Task directions: Will you give every entry again exactly as it stands?
=== Records for the task ===
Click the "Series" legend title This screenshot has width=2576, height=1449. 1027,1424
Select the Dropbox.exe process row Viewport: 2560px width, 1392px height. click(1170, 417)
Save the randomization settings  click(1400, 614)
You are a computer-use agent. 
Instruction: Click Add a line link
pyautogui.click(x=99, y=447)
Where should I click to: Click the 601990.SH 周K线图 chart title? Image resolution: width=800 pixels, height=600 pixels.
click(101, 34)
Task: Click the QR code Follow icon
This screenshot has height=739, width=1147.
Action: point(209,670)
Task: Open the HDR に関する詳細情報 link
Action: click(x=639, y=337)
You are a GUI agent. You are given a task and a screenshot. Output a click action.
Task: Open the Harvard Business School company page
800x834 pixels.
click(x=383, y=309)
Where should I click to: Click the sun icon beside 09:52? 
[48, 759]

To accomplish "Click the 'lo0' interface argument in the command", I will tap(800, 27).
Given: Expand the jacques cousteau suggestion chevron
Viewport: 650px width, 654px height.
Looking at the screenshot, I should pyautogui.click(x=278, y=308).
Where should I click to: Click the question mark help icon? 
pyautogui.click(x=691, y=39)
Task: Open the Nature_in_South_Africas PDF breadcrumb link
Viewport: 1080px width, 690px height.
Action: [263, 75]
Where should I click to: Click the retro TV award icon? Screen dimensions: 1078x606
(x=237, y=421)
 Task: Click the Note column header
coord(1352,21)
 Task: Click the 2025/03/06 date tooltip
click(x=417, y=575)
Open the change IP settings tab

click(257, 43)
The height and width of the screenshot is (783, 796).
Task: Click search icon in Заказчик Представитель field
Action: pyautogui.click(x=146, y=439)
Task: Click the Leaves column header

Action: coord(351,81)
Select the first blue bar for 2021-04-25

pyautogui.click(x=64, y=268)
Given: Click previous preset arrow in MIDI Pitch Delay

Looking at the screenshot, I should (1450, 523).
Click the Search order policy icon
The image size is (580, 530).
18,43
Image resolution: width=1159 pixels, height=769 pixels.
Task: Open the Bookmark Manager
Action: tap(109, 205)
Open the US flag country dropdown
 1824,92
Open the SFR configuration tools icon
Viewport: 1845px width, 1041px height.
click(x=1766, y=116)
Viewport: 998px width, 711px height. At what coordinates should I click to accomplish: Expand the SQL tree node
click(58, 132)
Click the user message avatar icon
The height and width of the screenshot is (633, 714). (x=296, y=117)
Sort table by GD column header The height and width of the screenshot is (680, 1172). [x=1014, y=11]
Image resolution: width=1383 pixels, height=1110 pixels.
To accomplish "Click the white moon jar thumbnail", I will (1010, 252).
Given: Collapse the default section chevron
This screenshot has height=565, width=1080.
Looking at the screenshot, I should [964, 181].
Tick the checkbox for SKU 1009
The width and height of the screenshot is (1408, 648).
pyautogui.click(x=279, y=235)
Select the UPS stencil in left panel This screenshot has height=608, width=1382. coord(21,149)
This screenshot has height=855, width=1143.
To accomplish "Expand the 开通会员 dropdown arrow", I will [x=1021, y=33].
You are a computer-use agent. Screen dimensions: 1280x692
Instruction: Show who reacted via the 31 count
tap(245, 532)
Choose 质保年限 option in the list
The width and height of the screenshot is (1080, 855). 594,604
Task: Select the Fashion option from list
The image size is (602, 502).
===
Solution for this task:
Click the "Series" legend title This screenshot has width=2576, height=1449. 1027,1424
Select the Dropbox.exe process row Viewport: 2560px width, 1392px height. click(1170, 417)
Save the randomization settings  click(1400, 614)
You are a computer-use agent. 
Instruction: Click Add a line link
pyautogui.click(x=99, y=447)
Where should I click to: Click the 601990.SH 周K线图 chart title? Image resolution: width=800 pixels, height=600 pixels.
click(101, 34)
Task: Click the QR code Follow icon
This screenshot has height=739, width=1147.
Action: point(209,670)
Task: Open the HDR に関する詳細情報 link
Action: click(x=639, y=337)
You are a GUI agent. You are given a task and a screenshot. Output a click action.
Task: Open the Harvard Business School company page
800x834 pixels.
click(x=383, y=309)
Where should I click to: Click the sun icon beside 09:52? 
[48, 759]

To accomplish "Click the 'lo0' interface argument in the command", I will tap(800, 27).
Given: Expand the jacques cousteau suggestion chevron
Viewport: 650px width, 654px height.
Looking at the screenshot, I should pyautogui.click(x=278, y=308).
Where should I click to: Click the question mark help icon? 
pyautogui.click(x=691, y=39)
Task: Open the Nature_in_South_Africas PDF breadcrumb link
Viewport: 1080px width, 690px height.
Action: [263, 75]
Where should I click to: Click the retro TV award icon? Screen dimensions: 1078x606
(x=237, y=421)
 Task: Click the Note column header
coord(1352,21)
 Task: Click the 2025/03/06 date tooltip
click(x=417, y=575)
Open the change IP settings tab

click(257, 43)
The height and width of the screenshot is (783, 796).
Task: Click search icon in Заказчик Представитель field
Action: pyautogui.click(x=146, y=439)
Task: Click the Leaves column header

Action: coord(351,81)
Select the first blue bar for 2021-04-25

pyautogui.click(x=64, y=268)
Given: Click previous preset arrow in MIDI Pitch Delay

Looking at the screenshot, I should (1450, 523).
Click the Search order policy icon
The image size is (580, 530).
18,43
Image resolution: width=1159 pixels, height=769 pixels.
Task: Open the Bookmark Manager
Action: tap(109, 205)
Open the US flag country dropdown
 1824,92
Open the SFR configuration tools icon
Viewport: 1845px width, 1041px height.
click(x=1766, y=116)
Viewport: 998px width, 711px height. At what coordinates should I click to accomplish: Expand the SQL tree node
click(58, 132)
Click the user message avatar icon
The height and width of the screenshot is (633, 714). (x=296, y=117)
Sort table by GD column header The height and width of the screenshot is (680, 1172). [x=1014, y=11]
Image resolution: width=1383 pixels, height=1110 pixels.
To accomplish "Click the white moon jar thumbnail", I will (1010, 252).
Given: Collapse the default section chevron
This screenshot has height=565, width=1080.
Looking at the screenshot, I should [964, 181].
Tick the checkbox for SKU 1009
The width and height of the screenshot is (1408, 648).
pyautogui.click(x=279, y=235)
Select the UPS stencil in left panel This screenshot has height=608, width=1382. coord(21,149)
This screenshot has height=855, width=1143.
To accomplish "Expand the 开通会员 dropdown arrow", I will [x=1021, y=33].
You are a computer-use agent. Screen dimensions: 1280x692
Instruction: Show who reacted via the 31 count
tap(245, 532)
Choose 质保年限 option in the list
The width and height of the screenshot is (1080, 855). 594,604
Task: Select the Fashion option from list
The image size is (602, 502).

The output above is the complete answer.